- SET EXERCISE
Render every line of the data below as a JSON list of strings, one string per line, and leave out blank lines.
=== RECORD SET ===
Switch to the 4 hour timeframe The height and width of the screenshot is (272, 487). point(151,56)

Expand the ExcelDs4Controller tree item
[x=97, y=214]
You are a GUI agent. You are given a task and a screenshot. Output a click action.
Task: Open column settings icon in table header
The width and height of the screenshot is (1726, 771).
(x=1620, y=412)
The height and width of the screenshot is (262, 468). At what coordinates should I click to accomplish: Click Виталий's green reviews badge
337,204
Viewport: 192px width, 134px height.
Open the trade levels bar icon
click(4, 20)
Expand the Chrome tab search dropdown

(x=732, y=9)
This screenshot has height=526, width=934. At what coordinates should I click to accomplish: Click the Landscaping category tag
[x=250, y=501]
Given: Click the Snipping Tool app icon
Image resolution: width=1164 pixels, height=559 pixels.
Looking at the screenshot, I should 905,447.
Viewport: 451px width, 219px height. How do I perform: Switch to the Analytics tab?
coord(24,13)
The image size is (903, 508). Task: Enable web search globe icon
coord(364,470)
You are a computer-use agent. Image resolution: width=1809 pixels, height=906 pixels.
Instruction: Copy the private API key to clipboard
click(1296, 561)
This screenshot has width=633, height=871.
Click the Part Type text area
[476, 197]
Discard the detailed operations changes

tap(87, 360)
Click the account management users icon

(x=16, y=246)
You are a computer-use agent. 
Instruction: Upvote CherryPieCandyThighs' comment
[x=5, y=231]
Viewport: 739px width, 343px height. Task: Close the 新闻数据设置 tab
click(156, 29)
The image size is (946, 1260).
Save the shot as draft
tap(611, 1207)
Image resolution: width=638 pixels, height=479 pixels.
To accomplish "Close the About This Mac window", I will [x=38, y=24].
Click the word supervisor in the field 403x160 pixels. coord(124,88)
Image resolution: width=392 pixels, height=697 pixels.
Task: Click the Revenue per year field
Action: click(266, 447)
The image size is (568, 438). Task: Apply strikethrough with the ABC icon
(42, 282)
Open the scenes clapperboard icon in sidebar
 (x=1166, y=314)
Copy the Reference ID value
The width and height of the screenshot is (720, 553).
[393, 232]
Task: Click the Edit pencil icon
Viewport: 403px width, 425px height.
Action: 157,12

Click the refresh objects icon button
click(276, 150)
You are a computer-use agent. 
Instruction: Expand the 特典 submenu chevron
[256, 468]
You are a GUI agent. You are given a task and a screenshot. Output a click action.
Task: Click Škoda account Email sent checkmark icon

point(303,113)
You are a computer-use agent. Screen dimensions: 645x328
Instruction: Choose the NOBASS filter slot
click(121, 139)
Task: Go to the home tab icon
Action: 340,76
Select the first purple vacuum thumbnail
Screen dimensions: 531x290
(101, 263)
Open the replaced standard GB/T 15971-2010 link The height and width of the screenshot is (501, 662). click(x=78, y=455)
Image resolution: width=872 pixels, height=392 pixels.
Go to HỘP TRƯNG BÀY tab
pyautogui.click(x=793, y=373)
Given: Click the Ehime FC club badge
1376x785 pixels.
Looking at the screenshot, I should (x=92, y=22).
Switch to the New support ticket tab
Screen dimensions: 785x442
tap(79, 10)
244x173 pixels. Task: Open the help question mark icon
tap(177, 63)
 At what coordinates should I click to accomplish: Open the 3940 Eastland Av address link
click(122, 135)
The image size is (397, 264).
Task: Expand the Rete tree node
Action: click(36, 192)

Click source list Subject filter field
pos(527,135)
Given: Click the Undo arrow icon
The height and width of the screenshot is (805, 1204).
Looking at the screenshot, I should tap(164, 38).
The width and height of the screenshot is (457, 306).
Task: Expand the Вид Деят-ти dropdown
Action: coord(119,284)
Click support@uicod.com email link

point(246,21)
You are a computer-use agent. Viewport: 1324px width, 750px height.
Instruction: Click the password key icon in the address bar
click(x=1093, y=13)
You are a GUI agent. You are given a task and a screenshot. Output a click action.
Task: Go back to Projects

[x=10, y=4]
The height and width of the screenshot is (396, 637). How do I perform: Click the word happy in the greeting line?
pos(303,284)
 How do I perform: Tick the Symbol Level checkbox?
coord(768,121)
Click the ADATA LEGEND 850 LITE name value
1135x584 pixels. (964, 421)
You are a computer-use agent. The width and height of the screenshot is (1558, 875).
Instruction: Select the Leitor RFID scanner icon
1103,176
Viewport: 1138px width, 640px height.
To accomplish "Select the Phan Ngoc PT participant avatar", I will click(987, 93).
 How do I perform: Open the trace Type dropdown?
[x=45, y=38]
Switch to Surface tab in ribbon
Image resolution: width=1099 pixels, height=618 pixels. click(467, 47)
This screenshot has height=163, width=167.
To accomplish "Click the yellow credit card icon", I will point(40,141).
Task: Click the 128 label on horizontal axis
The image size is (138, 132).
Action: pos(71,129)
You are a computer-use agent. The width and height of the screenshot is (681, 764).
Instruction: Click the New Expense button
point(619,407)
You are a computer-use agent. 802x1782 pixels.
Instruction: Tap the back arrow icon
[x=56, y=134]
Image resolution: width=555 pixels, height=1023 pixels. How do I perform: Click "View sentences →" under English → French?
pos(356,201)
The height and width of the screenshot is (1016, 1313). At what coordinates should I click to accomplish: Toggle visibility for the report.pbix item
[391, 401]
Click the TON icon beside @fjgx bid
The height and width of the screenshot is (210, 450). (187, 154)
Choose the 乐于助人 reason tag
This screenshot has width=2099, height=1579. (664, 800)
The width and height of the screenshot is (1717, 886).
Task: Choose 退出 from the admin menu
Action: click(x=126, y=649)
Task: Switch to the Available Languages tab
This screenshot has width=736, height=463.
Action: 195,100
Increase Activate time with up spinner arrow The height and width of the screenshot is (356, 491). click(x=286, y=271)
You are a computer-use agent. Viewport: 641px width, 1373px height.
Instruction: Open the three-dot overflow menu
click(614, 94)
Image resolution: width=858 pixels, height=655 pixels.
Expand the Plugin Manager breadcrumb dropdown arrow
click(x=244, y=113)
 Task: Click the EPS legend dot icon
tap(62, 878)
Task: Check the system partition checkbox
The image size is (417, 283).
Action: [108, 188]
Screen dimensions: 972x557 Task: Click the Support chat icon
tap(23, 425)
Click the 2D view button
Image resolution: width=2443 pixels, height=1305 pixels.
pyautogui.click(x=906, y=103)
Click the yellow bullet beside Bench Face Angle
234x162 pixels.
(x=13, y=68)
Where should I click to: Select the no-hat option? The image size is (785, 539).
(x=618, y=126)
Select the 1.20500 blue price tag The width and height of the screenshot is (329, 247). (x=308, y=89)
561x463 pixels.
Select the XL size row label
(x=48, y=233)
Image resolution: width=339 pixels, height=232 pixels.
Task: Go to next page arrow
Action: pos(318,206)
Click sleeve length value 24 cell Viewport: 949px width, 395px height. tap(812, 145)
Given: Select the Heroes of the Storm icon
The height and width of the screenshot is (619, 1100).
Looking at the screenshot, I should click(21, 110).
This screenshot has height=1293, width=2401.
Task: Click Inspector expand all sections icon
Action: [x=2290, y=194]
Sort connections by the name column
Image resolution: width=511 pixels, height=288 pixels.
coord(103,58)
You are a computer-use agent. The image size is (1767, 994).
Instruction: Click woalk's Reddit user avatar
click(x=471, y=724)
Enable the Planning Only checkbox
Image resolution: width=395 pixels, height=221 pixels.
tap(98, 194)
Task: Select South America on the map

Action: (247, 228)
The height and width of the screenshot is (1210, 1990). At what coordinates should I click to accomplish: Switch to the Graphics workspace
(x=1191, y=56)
===
- EXERCISE SOLUTION
[
  "Switch to the 4 hour timeframe The height and width of the screenshot is (272, 487). point(151,56)",
  "Expand the ExcelDs4Controller tree item",
  "[x=97, y=214]",
  "You are a GUI agent. You are given a task and a screenshot. Output a click action.",
  "Task: Open column settings icon in table header",
  "The width and height of the screenshot is (1726, 771).",
  "(x=1620, y=412)",
  "The height and width of the screenshot is (262, 468). At what coordinates should I click to accomplish: Click Виталий's green reviews badge",
  "337,204",
  "Viewport: 192px width, 134px height.",
  "Open the trade levels bar icon",
  "click(4, 20)",
  "Expand the Chrome tab search dropdown",
  "(x=732, y=9)",
  "This screenshot has height=526, width=934. At what coordinates should I click to accomplish: Click the Landscaping category tag",
  "[x=250, y=501]",
  "Given: Click the Snipping Tool app icon",
  "Image resolution: width=1164 pixels, height=559 pixels.",
  "Looking at the screenshot, I should 905,447.",
  "Viewport: 451px width, 219px height. How do I perform: Switch to the Analytics tab?",
  "coord(24,13)",
  "The image size is (903, 508). Task: Enable web search globe icon",
  "coord(364,470)",
  "You are a computer-use agent. Image resolution: width=1809 pixels, height=906 pixels.",
  "Instruction: Copy the private API key to clipboard",
  "click(1296, 561)",
  "This screenshot has width=633, height=871.",
  "Click the Part Type text area",
  "[476, 197]",
  "Discard the detailed operations changes",
  "tap(87, 360)",
  "Click the account management users icon",
  "(x=16, y=246)",
  "You are a computer-use agent. ",
  "Instruction: Upvote CherryPieCandyThighs' comment",
  "[x=5, y=231]",
  "Viewport: 739px width, 343px height. Task: Close the 新闻数据设置 tab",
  "click(156, 29)",
  "The image size is (946, 1260).",
  "Save the shot as draft",
  "tap(611, 1207)",
  "Image resolution: width=638 pixels, height=479 pixels.",
  "To accomplish \"Close the About This Mac window\", I will [x=38, y=24].",
  "Click the word supervisor in the field 403x160 pixels. coord(124,88)",
  "Image resolution: width=392 pixels, height=697 pixels.",
  "Task: Click the Revenue per year field",
  "Action: click(266, 447)",
  "The image size is (568, 438). Task: Apply strikethrough with the ABC icon",
  "(42, 282)",
  "Open the scenes clapperboard icon in sidebar",
  " (x=1166, y=314)",
  "Copy the Reference ID value",
  "The width and height of the screenshot is (720, 553).",
  "[393, 232]",
  "Task: Click the Edit pencil icon",
  "Viewport: 403px width, 425px height.",
  "Action: 157,12",
  "Click the refresh objects icon button",
  "click(276, 150)",
  "You are a computer-use agent. ",
  "Instruction: Expand the 特典 submenu chevron",
  "[256, 468]",
  "You are a GUI agent. You are given a task and a screenshot. Output a click action.",
  "Task: Click Škoda account Email sent checkmark icon",
  "point(303,113)",
  "You are a computer-use agent. Screen dimensions: 645x328",
  "Instruction: Choose the NOBASS filter slot",
  "click(121, 139)",
  "Task: Go to the home tab icon",
  "Action: 340,76",
  "Select the first purple vacuum thumbnail",
  "Screen dimensions: 531x290",
  "(101, 263)",
  "Open the replaced standard GB/T 15971-2010 link The height and width of the screenshot is (501, 662). click(x=78, y=455)",
  "Image resolution: width=872 pixels, height=392 pixels.",
  "Go to HỘP TRƯNG BÀY tab",
  "pyautogui.click(x=793, y=373)",
  "Given: Click the Ehime FC club badge",
  "1376x785 pixels.",
  "Looking at the screenshot, I should (x=92, y=22).",
  "Switch to the New support ticket tab",
  "Screen dimensions: 785x442",
  "tap(79, 10)",
  "244x173 pixels. Task: Open the help question mark icon",
  "tap(177, 63)",
  " At what coordinates should I click to accomplish: Open the 3940 Eastland Av address link",
  "click(122, 135)",
  "The image size is (397, 264).",
  "Task: Expand the Rete tree node",
  "Action: click(36, 192)",
  "Click source list Subject filter field",
  "pos(527,135)",
  "Given: Click the Undo arrow icon",
  "The height and width of the screenshot is (805, 1204).",
  "Looking at the screenshot, I should tap(164, 38).",
  "The width and height of the screenshot is (457, 306).",
  "Task: Expand the Вид Деят-ти dropdown",
  "Action: coord(119,284)",
  "Click support@uicod.com email link",
  "point(246,21)",
  "You are a computer-use agent. Viewport: 1324px width, 750px height.",
  "Instruction: Click the password key icon in the address bar",
  "click(x=1093, y=13)",
  "You are a GUI agent. You are given a task and a screenshot. Output a click action.",
  "Task: Go back to Projects",
  "[x=10, y=4]",
  "The height and width of the screenshot is (396, 637). How do I perform: Click the word happy in the greeting line?",
  "pos(303,284)",
  " How do I perform: Tick the Symbol Level checkbox?",
  "coord(768,121)",
  "Click the ADATA LEGEND 850 LITE name value",
  "1135x584 pixels. (964, 421)",
  "You are a computer-use agent. The width and height of the screenshot is (1558, 875).",
  "Instruction: Select the Leitor RFID scanner icon",
  "1103,176",
  "Viewport: 1138px width, 640px height.",
  "To accomplish \"Select the Phan Ngoc PT participant avatar\", I will click(987, 93).",
  " How do I perform: Open the trace Type dropdown?",
  "[x=45, y=38]",
  "Switch to Surface tab in ribbon",
  "Image resolution: width=1099 pixels, height=618 pixels. click(467, 47)",
  "This screenshot has height=163, width=167.",
  "To accomplish \"Click the yellow credit card icon\", I will point(40,141).",
  "Task: Click the 128 label on horizontal axis",
  "The image size is (138, 132).",
  "Action: pos(71,129)",
  "You are a computer-use agent. The width and height of the screenshot is (681, 764).",
  "Instruction: Click the New Expense button",
  "point(619,407)",
  "You are a computer-use agent. 802x1782 pixels.",
  "Instruction: Tap the back arrow icon",
  "[x=56, y=134]",
  "Image resolution: width=555 pixels, height=1023 pixels. How do I perform: Click \"View sentences →\" under English → French?",
  "pos(356,201)",
  "The height and width of the screenshot is (1016, 1313). At what coordinates should I click to accomplish: Toggle visibility for the report.pbix item",
  "[391, 401]",
  "Click the TON icon beside @fjgx bid",
  "The height and width of the screenshot is (210, 450). (187, 154)",
  "Choose the 乐于助人 reason tag",
  "This screenshot has width=2099, height=1579. (664, 800)",
  "The width and height of the screenshot is (1717, 886).",
  "Task: Choose 退出 from the admin menu",
  "Action: click(x=126, y=649)",
  "Task: Switch to the Available Languages tab",
  "This screenshot has width=736, height=463.",
  "Action: 195,100",
  "Increase Activate time with up spinner arrow The height and width of the screenshot is (356, 491). click(x=286, y=271)",
  "You are a computer-use agent. Viewport: 641px width, 1373px height.",
  "Instruction: Open the three-dot overflow menu",
  "click(614, 94)",
  "Image resolution: width=858 pixels, height=655 pixels.",
  "Expand the Plugin Manager breadcrumb dropdown arrow",
  "click(x=244, y=113)",
  " Task: Click the EPS legend dot icon",
  "tap(62, 878)",
  "Task: Check the system partition checkbox",
  "The image size is (417, 283).",
  "Action: [108, 188]",
  "Screen dimensions: 972x557 Task: Click the Support chat icon",
  "tap(23, 425)",
  "Click the 2D view button",
  "Image resolution: width=2443 pixels, height=1305 pixels.",
  "pyautogui.click(x=906, y=103)",
  "Click the yellow bullet beside Bench Face Angle",
  "234x162 pixels.",
  "(x=13, y=68)",
  "Where should I click to: Select the no-hat option? The image size is (785, 539).",
  "(x=618, y=126)",
  "Select the 1.20500 blue price tag The width and height of the screenshot is (329, 247). (x=308, y=89)",
  "561x463 pixels.",
  "Select the XL size row label",
  "(x=48, y=233)",
  "Image resolution: width=339 pixels, height=232 pixels.",
  "Task: Go to next page arrow",
  "Action: pos(318,206)",
  "Click sleeve length value 24 cell Viewport: 949px width, 395px height. tap(812, 145)",
  "Given: Select the Heroes of the Storm icon",
  "The height and width of the screenshot is (619, 1100).",
  "Looking at the screenshot, I should click(21, 110).",
  "This screenshot has height=1293, width=2401.",
  "Task: Click Inspector expand all sections icon",
  "Action: [x=2290, y=194]",
  "Sort connections by the name column",
  "Image resolution: width=511 pixels, height=288 pixels.",
  "coord(103,58)",
  "You are a computer-use agent. The image size is (1767, 994).",
  "Instruction: Click woalk's Reddit user avatar",
  "click(x=471, y=724)",
  "Enable the Planning Only checkbox",
  "Image resolution: width=395 pixels, height=221 pixels.",
  "tap(98, 194)",
  "Task: Select South America on the map",
  "Action: (247, 228)",
  "The height and width of the screenshot is (1210, 1990). At what coordinates should I click to accomplish: Switch to the Graphics workspace",
  "(x=1191, y=56)"
]